**TASK BRIEF:**
Retype the lines of the material from the line with "coordinates (100, 418)." up to and including the line with "coordinates (104, 527).".

**PROVIDED RECORDS:**
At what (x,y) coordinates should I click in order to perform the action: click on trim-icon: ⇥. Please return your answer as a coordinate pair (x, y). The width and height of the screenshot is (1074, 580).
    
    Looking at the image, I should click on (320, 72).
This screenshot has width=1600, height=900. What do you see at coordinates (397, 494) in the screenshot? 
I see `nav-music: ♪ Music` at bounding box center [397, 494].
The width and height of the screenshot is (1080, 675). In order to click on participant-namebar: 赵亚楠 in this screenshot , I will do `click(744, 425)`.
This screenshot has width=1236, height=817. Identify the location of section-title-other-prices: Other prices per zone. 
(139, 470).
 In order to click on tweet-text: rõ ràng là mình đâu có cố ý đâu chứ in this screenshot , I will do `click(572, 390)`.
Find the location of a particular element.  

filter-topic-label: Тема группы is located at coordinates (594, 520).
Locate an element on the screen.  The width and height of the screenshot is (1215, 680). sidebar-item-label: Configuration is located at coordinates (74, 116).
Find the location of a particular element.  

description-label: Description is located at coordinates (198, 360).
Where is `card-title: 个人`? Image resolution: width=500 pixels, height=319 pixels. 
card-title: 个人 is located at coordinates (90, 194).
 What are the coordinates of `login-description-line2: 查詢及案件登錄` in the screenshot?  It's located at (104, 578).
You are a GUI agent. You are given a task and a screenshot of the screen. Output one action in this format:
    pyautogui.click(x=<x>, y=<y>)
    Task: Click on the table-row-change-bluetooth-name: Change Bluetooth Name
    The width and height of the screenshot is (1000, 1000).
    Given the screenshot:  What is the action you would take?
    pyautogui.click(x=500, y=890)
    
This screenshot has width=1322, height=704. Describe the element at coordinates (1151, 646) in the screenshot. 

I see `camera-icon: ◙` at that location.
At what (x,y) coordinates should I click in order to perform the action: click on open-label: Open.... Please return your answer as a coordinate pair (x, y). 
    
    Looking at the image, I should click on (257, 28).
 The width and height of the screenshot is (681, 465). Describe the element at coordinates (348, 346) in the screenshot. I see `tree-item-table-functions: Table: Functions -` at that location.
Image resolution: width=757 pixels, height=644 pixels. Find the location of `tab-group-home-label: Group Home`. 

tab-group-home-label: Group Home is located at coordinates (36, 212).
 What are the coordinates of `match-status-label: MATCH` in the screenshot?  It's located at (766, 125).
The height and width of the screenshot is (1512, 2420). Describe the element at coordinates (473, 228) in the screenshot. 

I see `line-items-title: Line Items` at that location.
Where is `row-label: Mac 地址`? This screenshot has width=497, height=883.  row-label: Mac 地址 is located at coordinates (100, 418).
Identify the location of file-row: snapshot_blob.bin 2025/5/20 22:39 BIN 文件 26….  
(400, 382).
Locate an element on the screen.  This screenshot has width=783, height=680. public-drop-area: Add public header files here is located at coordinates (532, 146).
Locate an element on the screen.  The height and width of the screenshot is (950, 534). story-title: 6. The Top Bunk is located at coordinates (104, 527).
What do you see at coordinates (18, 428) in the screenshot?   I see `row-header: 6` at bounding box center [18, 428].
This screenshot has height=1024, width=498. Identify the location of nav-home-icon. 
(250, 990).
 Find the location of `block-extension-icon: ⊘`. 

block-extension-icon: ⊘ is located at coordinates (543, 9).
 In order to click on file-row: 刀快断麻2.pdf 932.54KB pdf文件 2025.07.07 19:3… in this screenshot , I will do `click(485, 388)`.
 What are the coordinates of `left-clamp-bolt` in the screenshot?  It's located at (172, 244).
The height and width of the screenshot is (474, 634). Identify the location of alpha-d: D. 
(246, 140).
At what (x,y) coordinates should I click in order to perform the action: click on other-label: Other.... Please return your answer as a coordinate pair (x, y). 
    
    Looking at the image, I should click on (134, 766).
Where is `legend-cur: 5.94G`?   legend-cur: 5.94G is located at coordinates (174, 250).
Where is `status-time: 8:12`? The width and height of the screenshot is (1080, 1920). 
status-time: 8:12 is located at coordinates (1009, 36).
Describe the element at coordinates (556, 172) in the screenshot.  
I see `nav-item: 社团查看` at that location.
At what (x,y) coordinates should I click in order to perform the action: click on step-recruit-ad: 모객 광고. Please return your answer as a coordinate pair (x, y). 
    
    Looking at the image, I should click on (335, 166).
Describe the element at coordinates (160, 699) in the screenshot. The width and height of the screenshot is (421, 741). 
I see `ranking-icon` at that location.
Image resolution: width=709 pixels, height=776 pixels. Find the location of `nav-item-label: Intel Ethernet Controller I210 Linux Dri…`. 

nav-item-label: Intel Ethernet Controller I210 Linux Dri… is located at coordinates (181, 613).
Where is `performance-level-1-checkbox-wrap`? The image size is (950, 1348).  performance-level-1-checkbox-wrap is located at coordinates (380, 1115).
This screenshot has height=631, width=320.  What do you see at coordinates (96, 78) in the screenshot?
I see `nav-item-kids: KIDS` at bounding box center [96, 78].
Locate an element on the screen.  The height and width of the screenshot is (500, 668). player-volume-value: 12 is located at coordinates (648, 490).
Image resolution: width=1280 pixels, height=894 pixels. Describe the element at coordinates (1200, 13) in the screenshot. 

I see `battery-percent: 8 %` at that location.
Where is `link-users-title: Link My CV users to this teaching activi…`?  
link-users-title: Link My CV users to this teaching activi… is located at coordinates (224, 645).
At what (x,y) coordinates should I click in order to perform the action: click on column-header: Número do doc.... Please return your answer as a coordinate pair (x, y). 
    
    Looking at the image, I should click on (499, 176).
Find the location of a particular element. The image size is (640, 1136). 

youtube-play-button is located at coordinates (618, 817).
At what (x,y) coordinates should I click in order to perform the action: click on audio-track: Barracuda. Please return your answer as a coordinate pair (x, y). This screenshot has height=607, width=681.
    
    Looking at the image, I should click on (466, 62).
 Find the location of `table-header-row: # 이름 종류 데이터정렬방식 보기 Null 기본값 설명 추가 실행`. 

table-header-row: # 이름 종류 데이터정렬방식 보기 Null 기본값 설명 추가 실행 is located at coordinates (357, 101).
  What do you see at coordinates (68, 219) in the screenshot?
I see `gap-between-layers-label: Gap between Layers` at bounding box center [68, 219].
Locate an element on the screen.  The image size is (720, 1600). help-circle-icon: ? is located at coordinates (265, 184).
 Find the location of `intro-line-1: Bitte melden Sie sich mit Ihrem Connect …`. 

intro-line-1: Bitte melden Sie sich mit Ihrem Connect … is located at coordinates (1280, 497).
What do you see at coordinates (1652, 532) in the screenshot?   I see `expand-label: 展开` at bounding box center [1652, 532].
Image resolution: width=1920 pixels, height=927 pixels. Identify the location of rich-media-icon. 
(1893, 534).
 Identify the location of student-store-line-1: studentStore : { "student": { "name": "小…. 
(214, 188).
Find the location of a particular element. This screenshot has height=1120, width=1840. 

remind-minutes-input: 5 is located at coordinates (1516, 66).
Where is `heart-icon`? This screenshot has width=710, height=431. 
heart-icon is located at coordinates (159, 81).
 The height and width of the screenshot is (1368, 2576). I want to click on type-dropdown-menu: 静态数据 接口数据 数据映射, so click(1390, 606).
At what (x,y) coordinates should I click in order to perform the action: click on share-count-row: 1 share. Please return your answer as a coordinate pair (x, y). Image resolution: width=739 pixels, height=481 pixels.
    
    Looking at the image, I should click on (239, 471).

**RESPONSE BELOW:**
Where is `row-label: Mac 地址`? This screenshot has width=497, height=883.  row-label: Mac 地址 is located at coordinates (100, 418).
Identify the location of file-row: snapshot_blob.bin 2025/5/20 22:39 BIN 文件 26….  
(400, 382).
Locate an element on the screen.  This screenshot has width=783, height=680. public-drop-area: Add public header files here is located at coordinates (532, 146).
Locate an element on the screen.  The height and width of the screenshot is (950, 534). story-title: 6. The Top Bunk is located at coordinates (104, 527).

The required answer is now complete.